## Data to use
++++++++

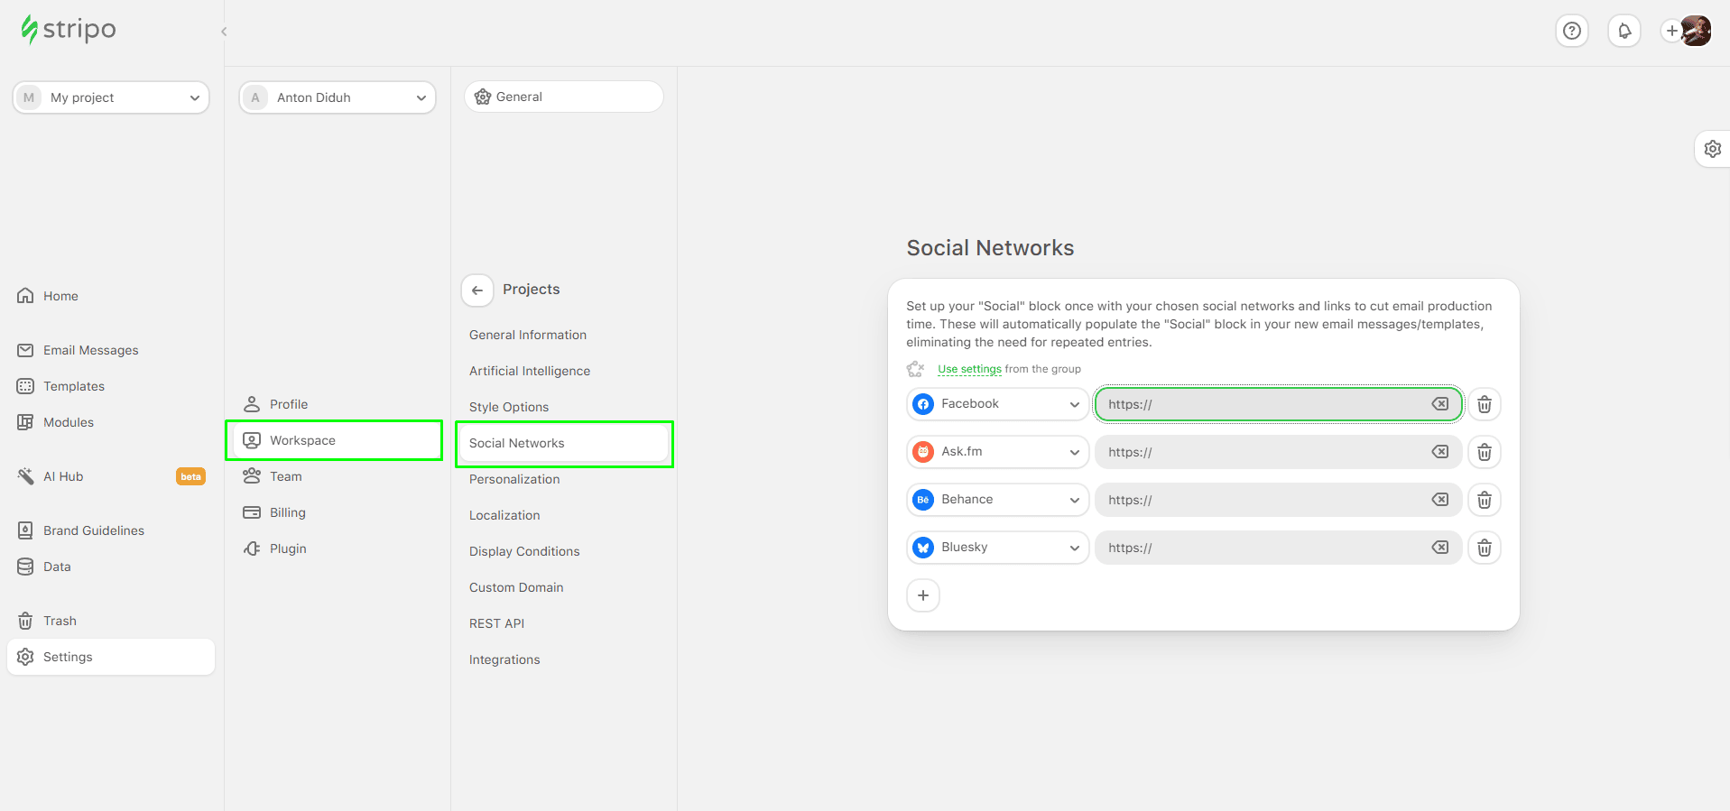Image resolution: width=1730 pixels, height=811 pixels.
Task: Expand the Anton Diduh account dropdown
Action: (x=338, y=97)
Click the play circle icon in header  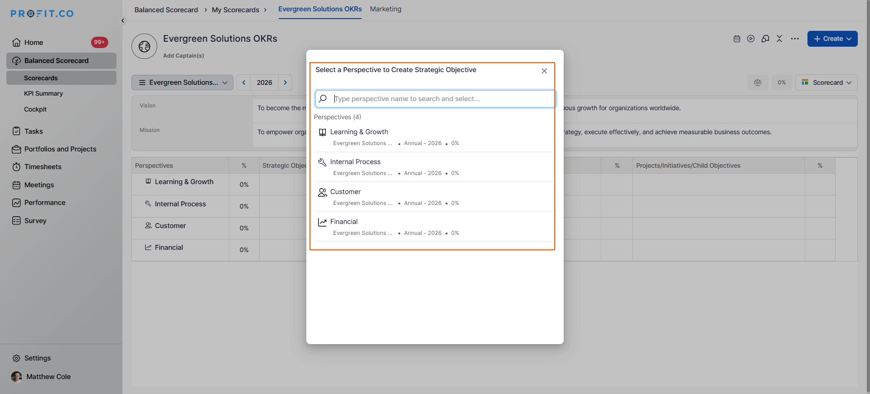751,39
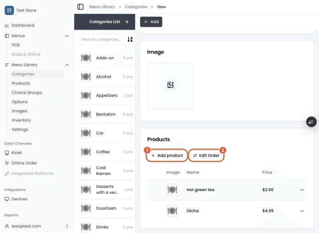Open the Dashboard page
Image resolution: width=319 pixels, height=233 pixels.
click(x=23, y=25)
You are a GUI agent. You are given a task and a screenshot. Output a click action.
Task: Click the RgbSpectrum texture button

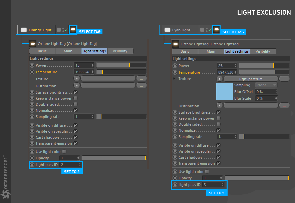click(251, 79)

++++++++

Rewrite the part of the records above that opens with the line containing "You are a GUI" and runs through the end of the records, both ends included and requests kept. Multiply every coordinate in the answers by 0.4 and round to whole numbers, halves up, and leave the pictures out.

You are a GUI agent. You are given a task and a screenshot. Output a click action.
Task: Click the RgbSpectrum texture button

click(100, 32)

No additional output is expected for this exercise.